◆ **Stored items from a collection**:
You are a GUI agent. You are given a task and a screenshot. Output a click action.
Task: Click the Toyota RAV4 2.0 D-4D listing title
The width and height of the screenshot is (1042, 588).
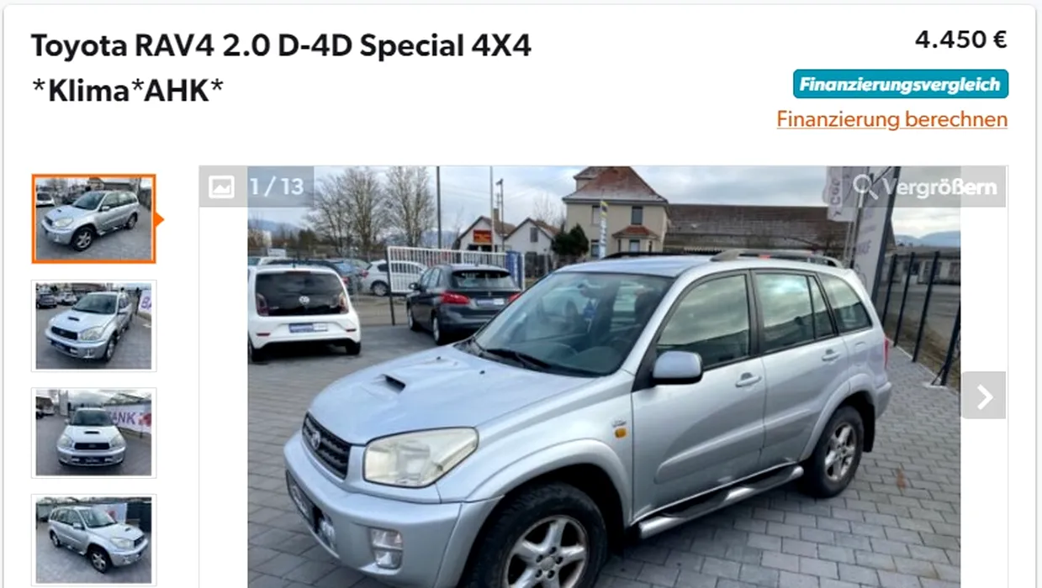click(281, 45)
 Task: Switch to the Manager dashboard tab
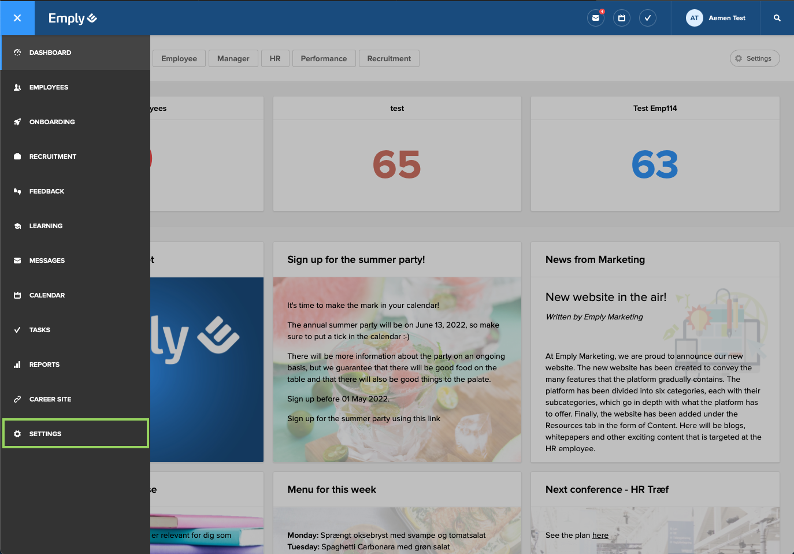pyautogui.click(x=233, y=58)
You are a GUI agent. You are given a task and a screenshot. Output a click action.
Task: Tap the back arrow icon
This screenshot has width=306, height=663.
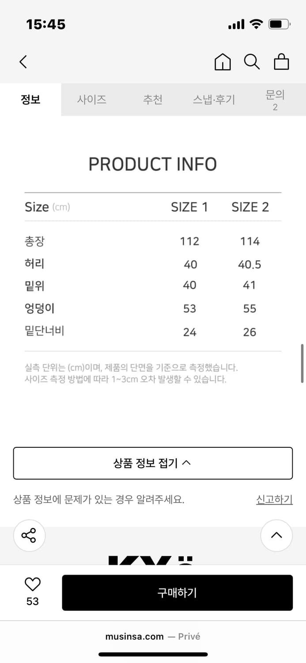23,62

◆ **Task prompt**: Duplicate every line of the material above word for word, leaving out the pictures.

◆ **Solution to this exercise**:
You are a GUI agent. You are given a task and a screenshot. Output a click action.
Task: Click the Toyota RAV4 2.0 D-4D listing title
The width and height of the screenshot is (1042, 588).
click(281, 45)
 Task: Switch to the Manager dashboard tab
pyautogui.click(x=233, y=58)
You are a GUI agent. You are given a task and a screenshot. Output a click action.
Task: Tap the back arrow icon
This screenshot has width=306, height=663.
23,62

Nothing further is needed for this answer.